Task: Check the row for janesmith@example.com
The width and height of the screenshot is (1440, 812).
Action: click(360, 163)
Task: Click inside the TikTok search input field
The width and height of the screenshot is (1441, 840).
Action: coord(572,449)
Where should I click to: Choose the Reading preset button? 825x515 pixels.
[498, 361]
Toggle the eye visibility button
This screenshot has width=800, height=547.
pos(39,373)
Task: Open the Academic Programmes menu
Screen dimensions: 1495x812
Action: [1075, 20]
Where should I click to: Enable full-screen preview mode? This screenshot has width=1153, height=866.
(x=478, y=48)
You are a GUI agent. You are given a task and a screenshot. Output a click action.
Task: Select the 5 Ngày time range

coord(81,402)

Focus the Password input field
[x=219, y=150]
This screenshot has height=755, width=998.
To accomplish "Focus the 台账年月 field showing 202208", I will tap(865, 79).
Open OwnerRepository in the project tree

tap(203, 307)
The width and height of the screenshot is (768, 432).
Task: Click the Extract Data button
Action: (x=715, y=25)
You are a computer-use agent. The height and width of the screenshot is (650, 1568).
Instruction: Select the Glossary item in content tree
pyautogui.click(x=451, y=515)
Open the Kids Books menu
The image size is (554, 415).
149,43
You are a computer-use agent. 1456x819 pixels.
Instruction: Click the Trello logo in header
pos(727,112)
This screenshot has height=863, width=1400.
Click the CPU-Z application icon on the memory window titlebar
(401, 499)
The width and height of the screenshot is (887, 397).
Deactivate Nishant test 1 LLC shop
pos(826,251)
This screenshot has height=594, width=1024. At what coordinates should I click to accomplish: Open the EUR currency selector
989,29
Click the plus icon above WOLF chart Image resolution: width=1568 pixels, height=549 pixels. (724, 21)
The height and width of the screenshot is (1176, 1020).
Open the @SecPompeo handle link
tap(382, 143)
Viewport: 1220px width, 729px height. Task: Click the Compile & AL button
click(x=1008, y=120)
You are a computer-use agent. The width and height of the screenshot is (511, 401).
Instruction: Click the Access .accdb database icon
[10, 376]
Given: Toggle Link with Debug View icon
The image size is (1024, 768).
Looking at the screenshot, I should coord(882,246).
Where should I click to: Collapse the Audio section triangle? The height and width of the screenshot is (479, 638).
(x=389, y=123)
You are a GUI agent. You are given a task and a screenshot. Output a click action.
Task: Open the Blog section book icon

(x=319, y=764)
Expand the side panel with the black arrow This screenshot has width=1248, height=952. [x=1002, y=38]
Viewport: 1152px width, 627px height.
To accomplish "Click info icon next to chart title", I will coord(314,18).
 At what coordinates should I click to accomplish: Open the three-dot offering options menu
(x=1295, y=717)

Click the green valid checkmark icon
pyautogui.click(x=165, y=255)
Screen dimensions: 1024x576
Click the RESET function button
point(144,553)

▶ _SHORT PROBLEM_
Put every line of the items above into a Markdown table with the columns Row and Line, omitting blank lines.

▶ _EXPECTED ANSWER_
| Row | Line |
|---|---|
| 1 | Task: Check the row for janesmith@example.com |
| 2 | The width and height of the screenshot is (1440, 812). |
| 3 | Action: click(360, 163) |
| 4 | Task: Click inside the TikTok search input field |
| 5 | The width and height of the screenshot is (1441, 840). |
| 6 | Action: coord(572,449) |
| 7 | Where should I click to: Choose the Reading preset button? 825x515 pixels. |
| 8 | [498, 361] |
| 9 | Toggle the eye visibility button |
| 10 | This screenshot has width=800, height=547. |
| 11 | pos(39,373) |
| 12 | Task: Open the Academic Programmes menu |
| 13 | Screen dimensions: 1495x812 |
| 14 | Action: [1075, 20] |
| 15 | Where should I click to: Enable full-screen preview mode? This screenshot has width=1153, height=866. |
| 16 | (x=478, y=48) |
| 17 | You are a GUI agent. You are given a task and a screenshot. Output a click action. |
| 18 | Task: Select the 5 Ngày time range |
| 19 | coord(81,402) |
| 20 | Focus the Password input field |
| 21 | [x=219, y=150] |
| 22 | This screenshot has height=755, width=998. |
| 23 | To accomplish "Focus the 台账年月 field showing 202208", I will tap(865, 79). |
| 24 | Open OwnerRepository in the project tree |
| 25 | tap(203, 307) |
| 26 | The width and height of the screenshot is (768, 432). |
| 27 | Task: Click the Extract Data button |
| 28 | Action: (x=715, y=25) |
| 29 | You are a computer-use agent. The height and width of the screenshot is (650, 1568). |
| 30 | Instruction: Select the Glossary item in content tree |
| 31 | pyautogui.click(x=451, y=515) |
| 32 | Open the Kids Books menu |
| 33 | The image size is (554, 415). |
| 34 | 149,43 |
| 35 | You are a computer-use agent. 1456x819 pixels. |
| 36 | Instruction: Click the Trello logo in header |
| 37 | pos(727,112) |
| 38 | This screenshot has height=863, width=1400. |
| 39 | Click the CPU-Z application icon on the memory window titlebar |
| 40 | (401, 499) |
| 41 | The width and height of the screenshot is (887, 397). |
| 42 | Deactivate Nishant test 1 LLC shop |
| 43 | pos(826,251) |
| 44 | This screenshot has height=594, width=1024. At what coordinates should I click to accomplish: Open the EUR currency selector |
| 45 | 989,29 |
| 46 | Click the plus icon above WOLF chart Image resolution: width=1568 pixels, height=549 pixels. (724, 21) |
| 47 | The height and width of the screenshot is (1176, 1020). |
| 48 | Open the @SecPompeo handle link |
| 49 | tap(382, 143) |
| 50 | Viewport: 1220px width, 729px height. Task: Click the Compile & AL button |
| 51 | click(x=1008, y=120) |
| 52 | You are a computer-use agent. The width and height of the screenshot is (511, 401). |
| 53 | Instruction: Click the Access .accdb database icon |
| 54 | [10, 376] |
| 55 | Given: Toggle Link with Debug View icon |
| 56 | The image size is (1024, 768). |
| 57 | Looking at the screenshot, I should coord(882,246). |
| 58 | Where should I click to: Collapse the Audio section triangle? The height and width of the screenshot is (479, 638). |
| 59 | (x=389, y=123) |
| 60 | You are a GUI agent. You are given a task and a screenshot. Output a click action. |
| 61 | Task: Open the Blog section book icon |
| 62 | (x=319, y=764) |
| 63 | Expand the side panel with the black arrow This screenshot has width=1248, height=952. [x=1002, y=38] |
| 64 | Viewport: 1152px width, 627px height. |
| 65 | To accomplish "Click info icon next to chart title", I will coord(314,18). |
| 66 |  At what coordinates should I click to accomplish: Open the three-dot offering options menu |
| 67 | (x=1295, y=717) |
| 68 | Click the green valid checkmark icon |
| 69 | pyautogui.click(x=165, y=255) |
| 70 | Screen dimensions: 1024x576 |
| 71 | Click the RESET function button |
| 72 | point(144,553) |